Pay Per Click ComputerFor many business owners, making a steady profit is the main focus when it comes to paid search campaigns, but it can always be improved upon. Be it with more profitable investments or cutting the costs of current ones to increase the margin.

There are lots of different ways to structure an AdWords account, but if your main goal is to make a return on investment, it is important to ensure that you are investing the right amount of your budget into the most profitable keywords, whilst also improving the performance of the less profitable ones. Getting this structure right is a key factor when trying to improve your ROI.

Achieving Short Term Profit

I’m a strong believer that paid search can work very well for time-constrained marketing campaigns and promotions, as it enables advertisers to present their target audience with exactly what they’re looking for very quickly. It can often take less than a day to get a small campaign up and running, with an advert at the top of the search engine results pages (SERPs) within 24 hours of creation.
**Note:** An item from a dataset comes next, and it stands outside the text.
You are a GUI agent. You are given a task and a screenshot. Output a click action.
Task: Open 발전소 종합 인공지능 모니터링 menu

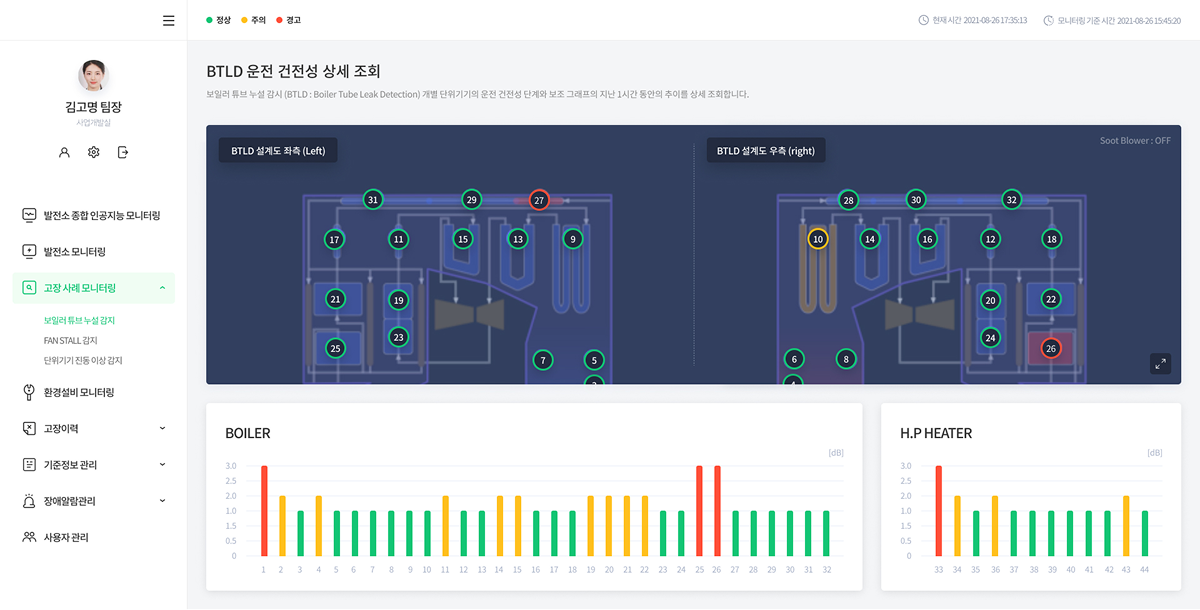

Using eCommerce campaigns as an example, we can look at how short term profit through Google PPC is achieved using a very simple formula, just with the data columns available in AdWords:

Value per conversion – Cost per conversion = Profit per conversion.

If you’re looking at the above stats at campaign level, you will see how much profit each campaign has generated over your selected time period. However, because this is all based on averages across potentially thousands of keywords and ads, it becomes difficult to further optimise a campaign without drilling into every single keyword to assess its true profitability, and near enough impossible to identify the profitability of advertising for each product that’s being sold via keywords.

Using Effective KPIs

It’s important to recognise short term success, particularly as it usually means some sort of progress is being made. Increasing CTRs, lowering bounce rates and increasing Conversion Rates are all signs of an improving PPC campaign, but they won’t tell you if the campaign is actually becoming more lucrative in the long run.

If I’m looking at fairly generic KPIs such as CTRs and campaign conversion rates, I often find my ego being fed by attractive statistics, but they don’t always generate ideas on how to improve the results. It is vital that the correct KPIs are being focussed on if your campaigns’ profitability is to be improved. This means looking at finer details, breaking down campaigns and working at keyword level instead to identify the strong & weak areas of the campaigns.

Ensuring Long Term Profit

I’ve always believed that a really effective and successful paid search campaign can never truly be “finished” or “achieved”. Markets & economies change all the time and consumer behaviour often changes in correlation. Therefore it is vital to monitor profits from very specific parts of a campaign as thoroughly as possible.

Here are three ways to ensure that long-term profit is the main focus for your campaign

1. Make decisions based on long-term profit, not short term performance increases

High CTRs, low Bounce Rates and high Conversion Rates (etc) are signs of a well-thought-out PPC campaign, but they don’t tell you if you’re making a profit long-term. Make sure these are in a healthy state, but make decisions using these statistics only in combination with data on all-time profitability.

2. Use Lost Impression Share data to make forecasts to increase overall revenue

Impression Share will tell you how many of the available impressions for your keywords your ads actually received and whether you lost out on any impressions due to your budget or rank. If you have a low impression share on highly profitable keywords, it makes sense to increase the budget or work on raising your Ad Rank to pick up 100% of the traffic.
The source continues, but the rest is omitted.